SET PROBLEM — Return, line for line and unaltered, everything in the records from the line containing "The image size is (381, 1050)." down to the line containing "Screen dimensions: 1578x404", with both of those lines included. Omit the pictures from your answer.

DATA FOR THE TASK —
————————
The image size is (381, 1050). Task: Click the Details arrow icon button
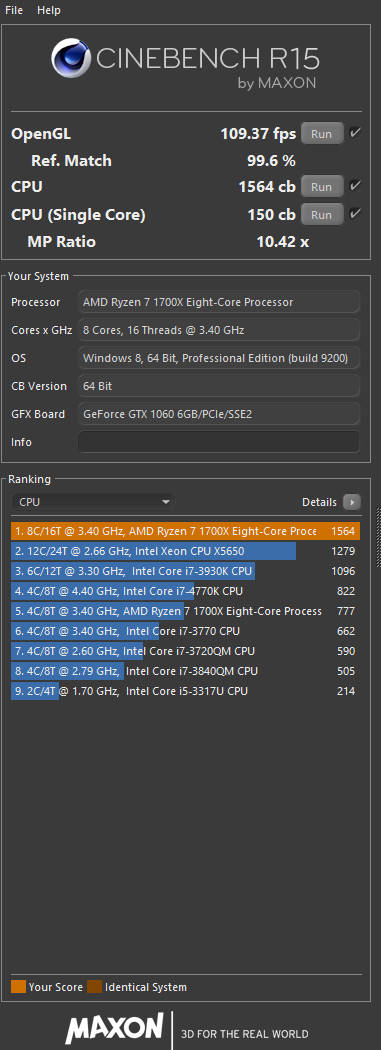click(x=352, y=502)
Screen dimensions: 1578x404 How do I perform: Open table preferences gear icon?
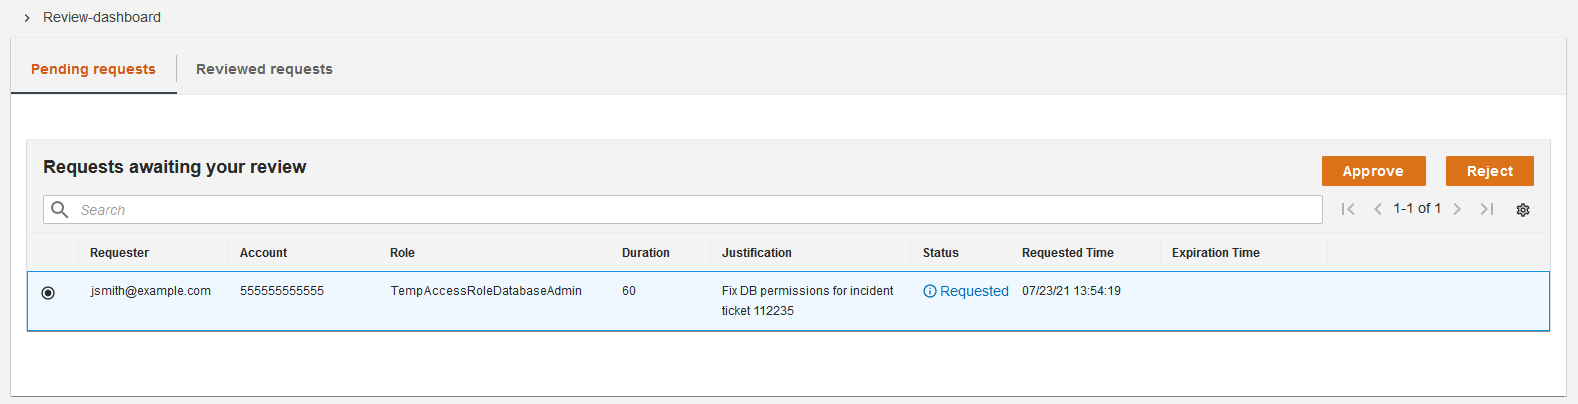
————————
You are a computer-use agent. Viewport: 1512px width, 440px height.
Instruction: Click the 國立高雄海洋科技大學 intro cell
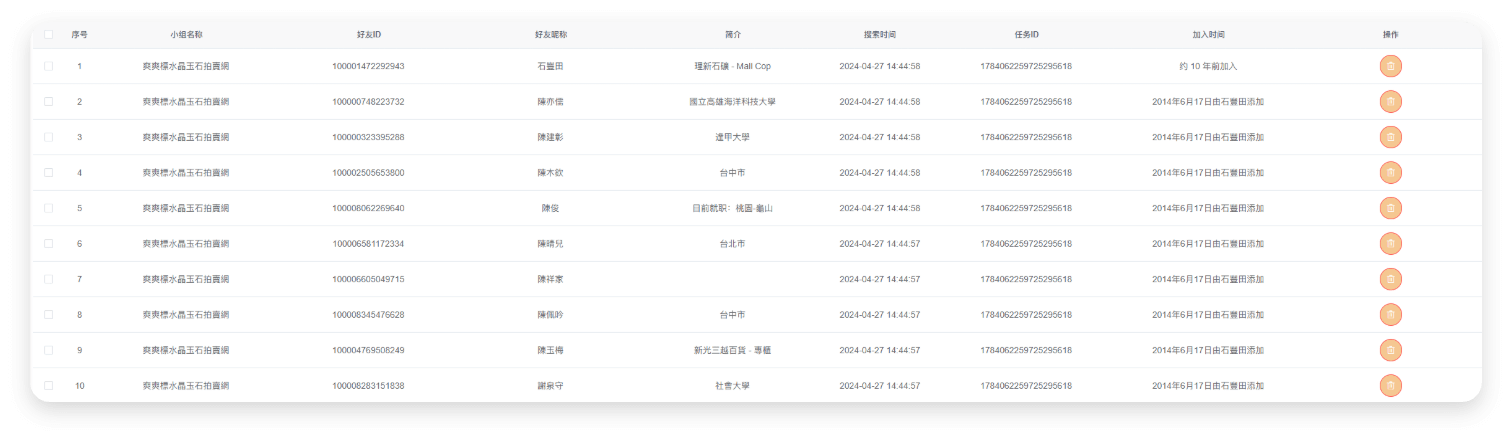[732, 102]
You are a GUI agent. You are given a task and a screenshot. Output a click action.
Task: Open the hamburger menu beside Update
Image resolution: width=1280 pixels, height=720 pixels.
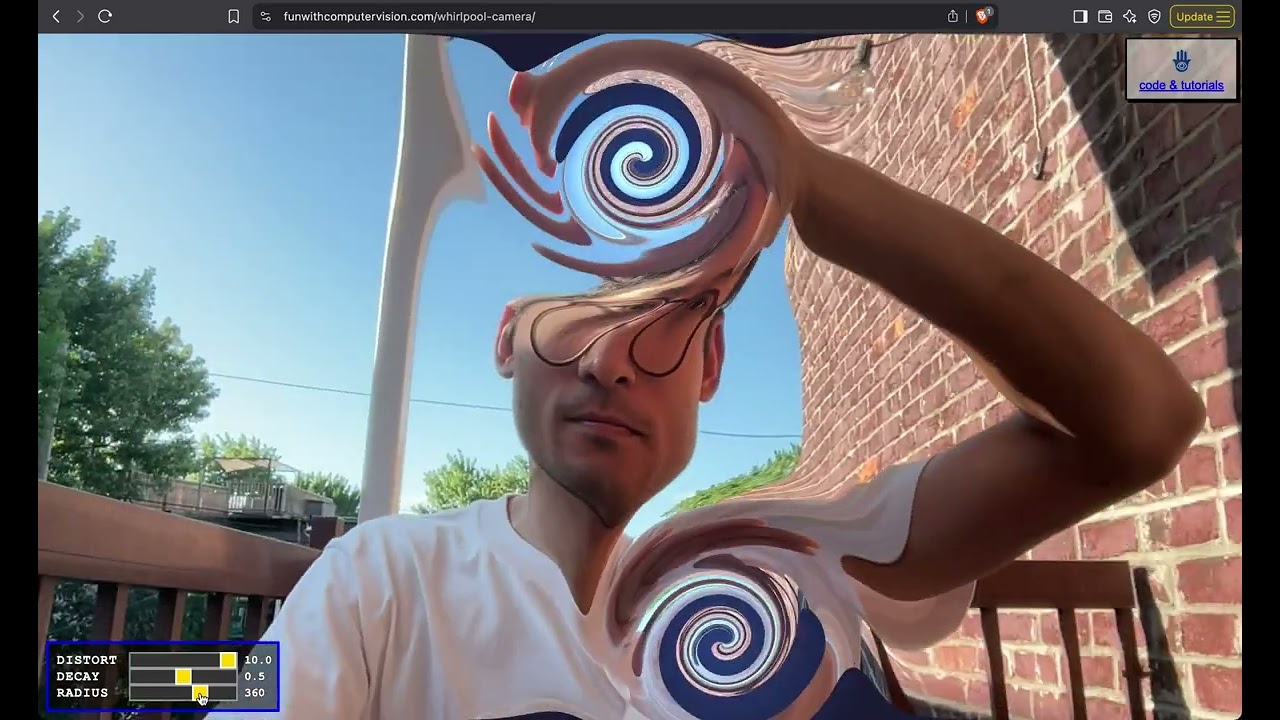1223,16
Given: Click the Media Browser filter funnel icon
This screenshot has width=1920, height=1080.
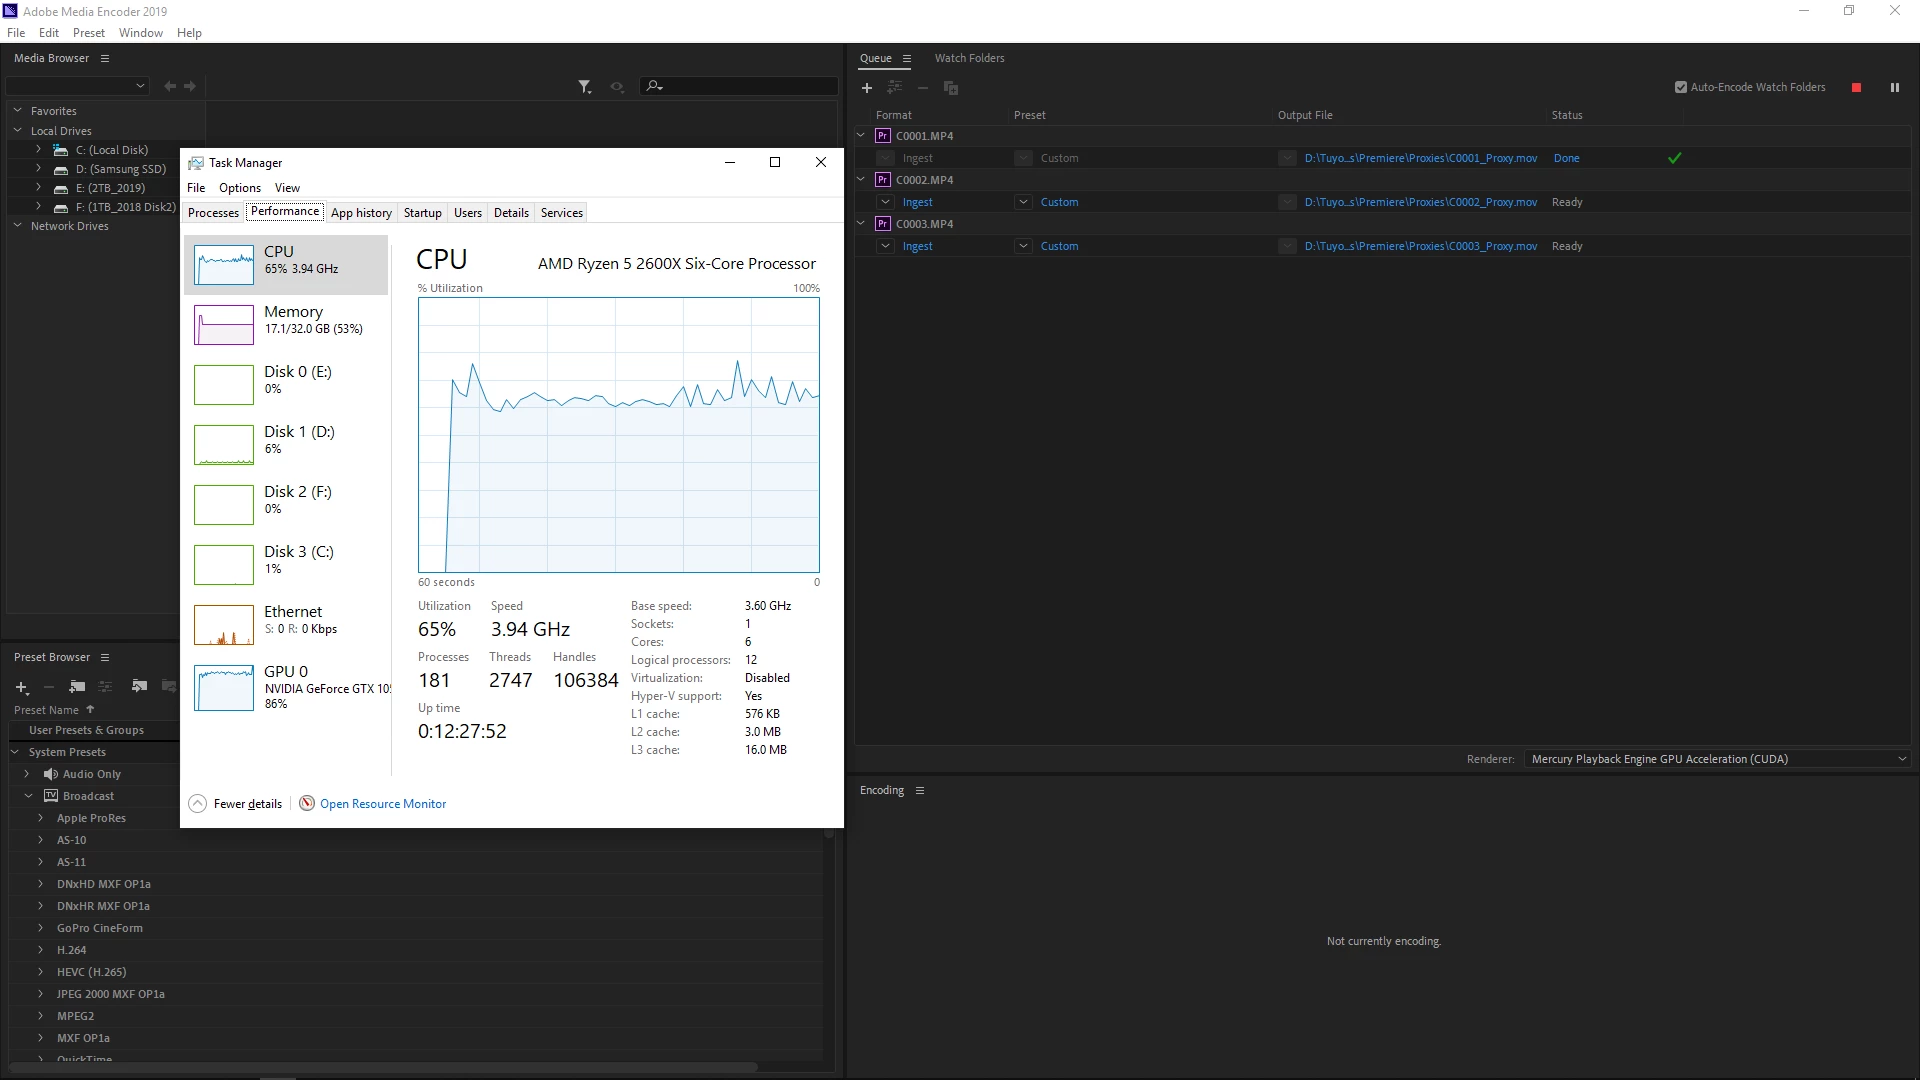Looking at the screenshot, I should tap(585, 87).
————————
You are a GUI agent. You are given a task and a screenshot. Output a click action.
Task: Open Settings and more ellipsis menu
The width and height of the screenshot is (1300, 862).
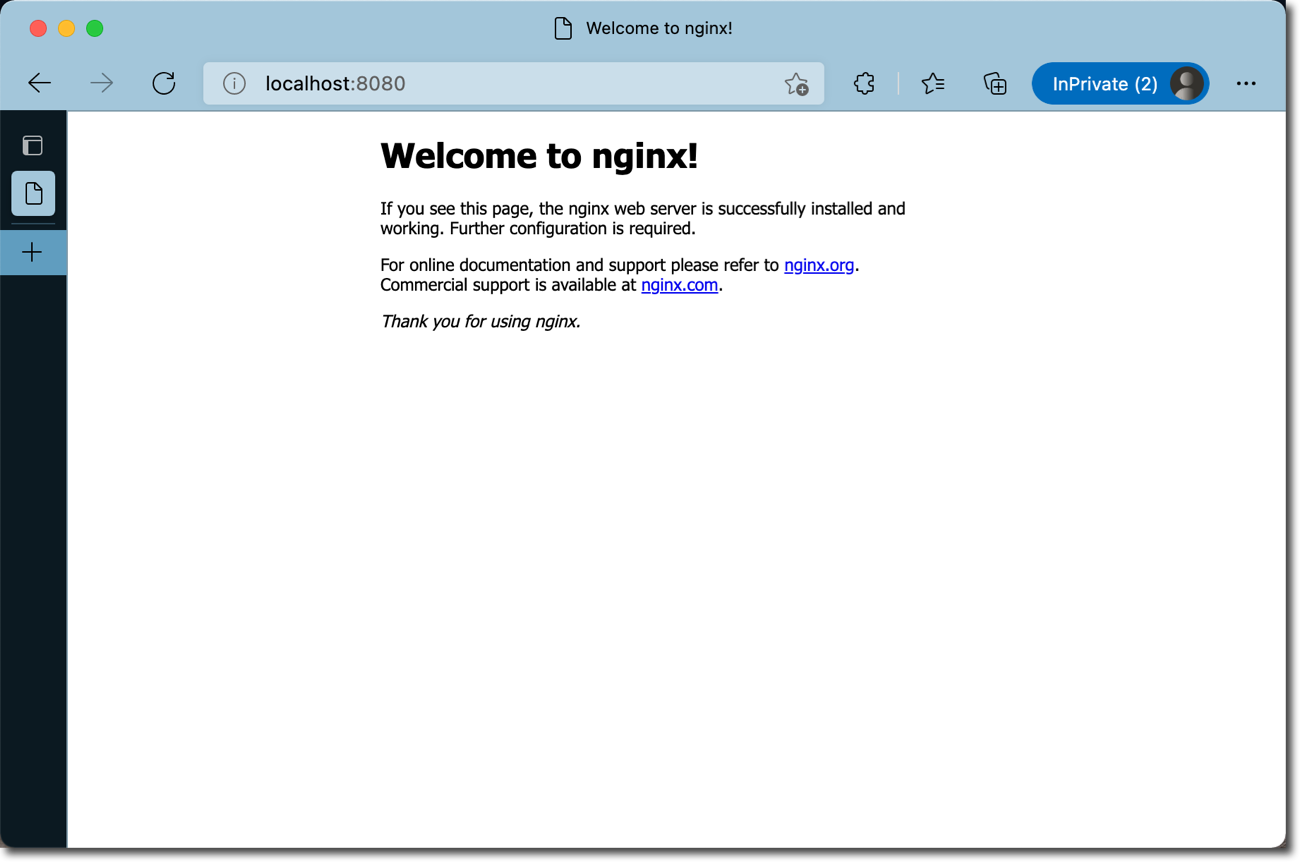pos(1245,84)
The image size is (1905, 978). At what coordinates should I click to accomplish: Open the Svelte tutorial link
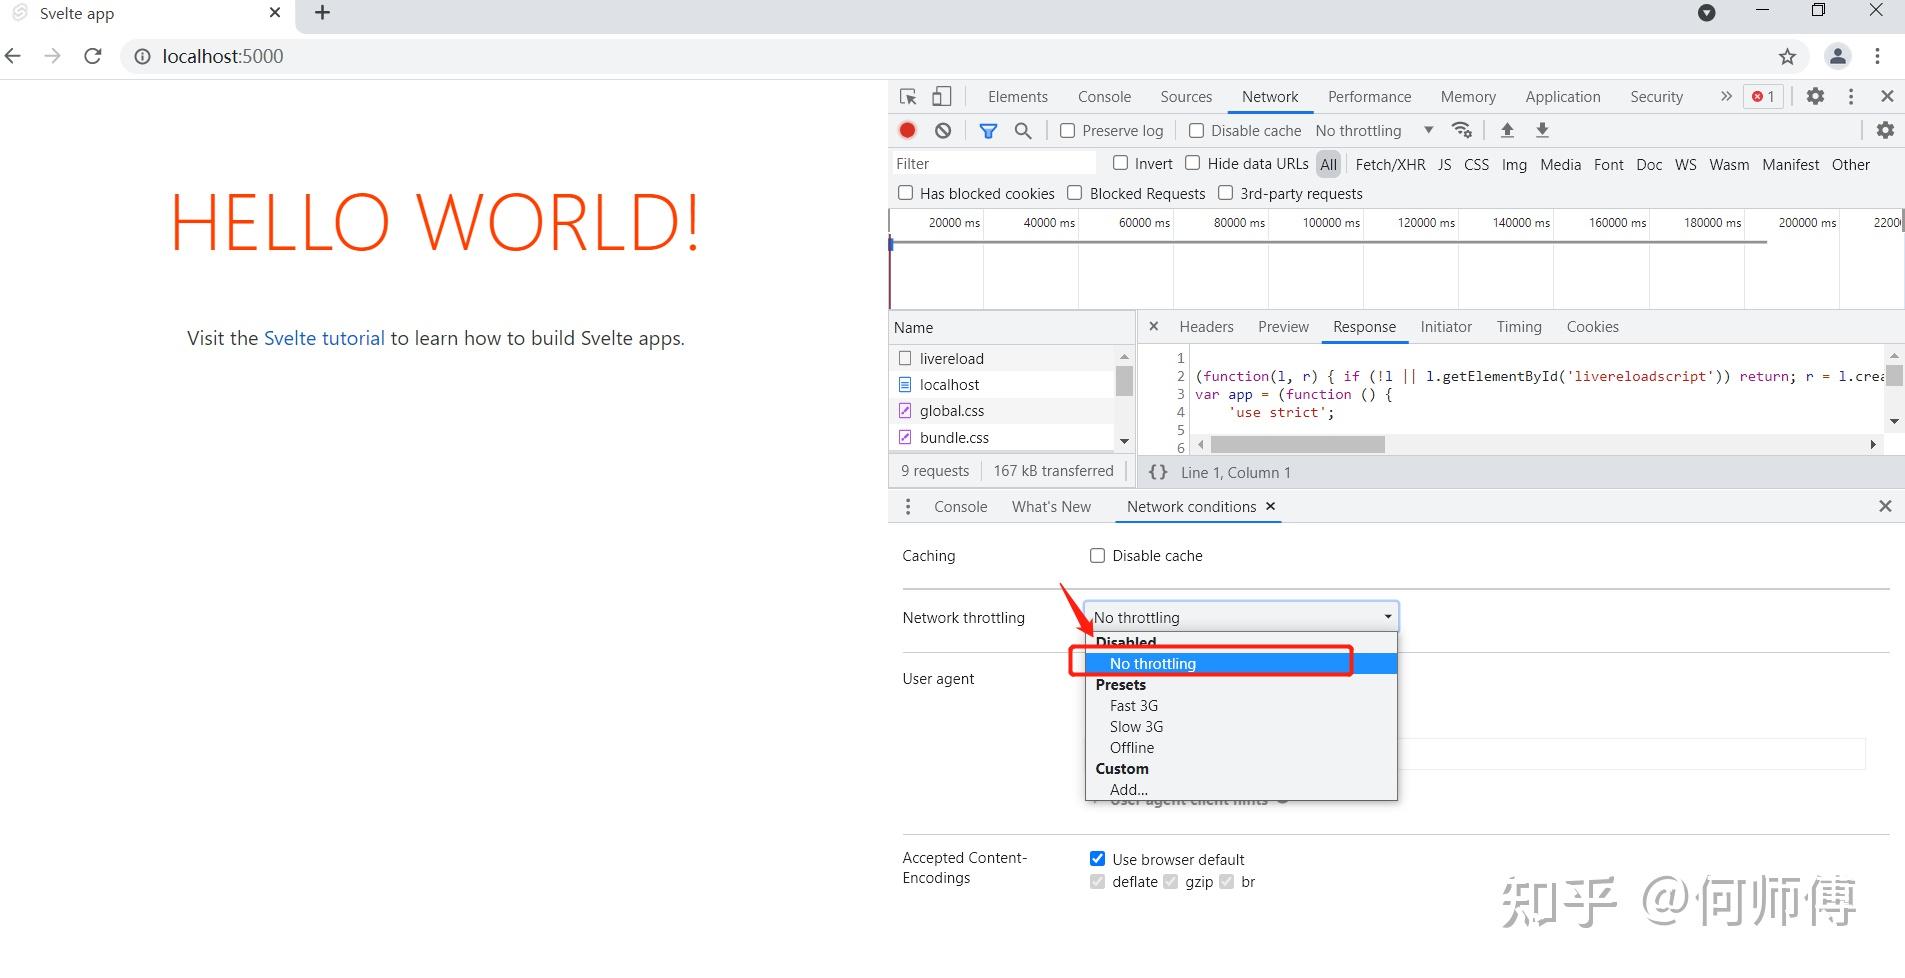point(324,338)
————————
ANSWER —
The image size is (381, 1050). Task: Click the Details arrow icon button
click(x=352, y=502)
Screen dimensions: 1578x404 How do I perform: Open table preferences gear icon?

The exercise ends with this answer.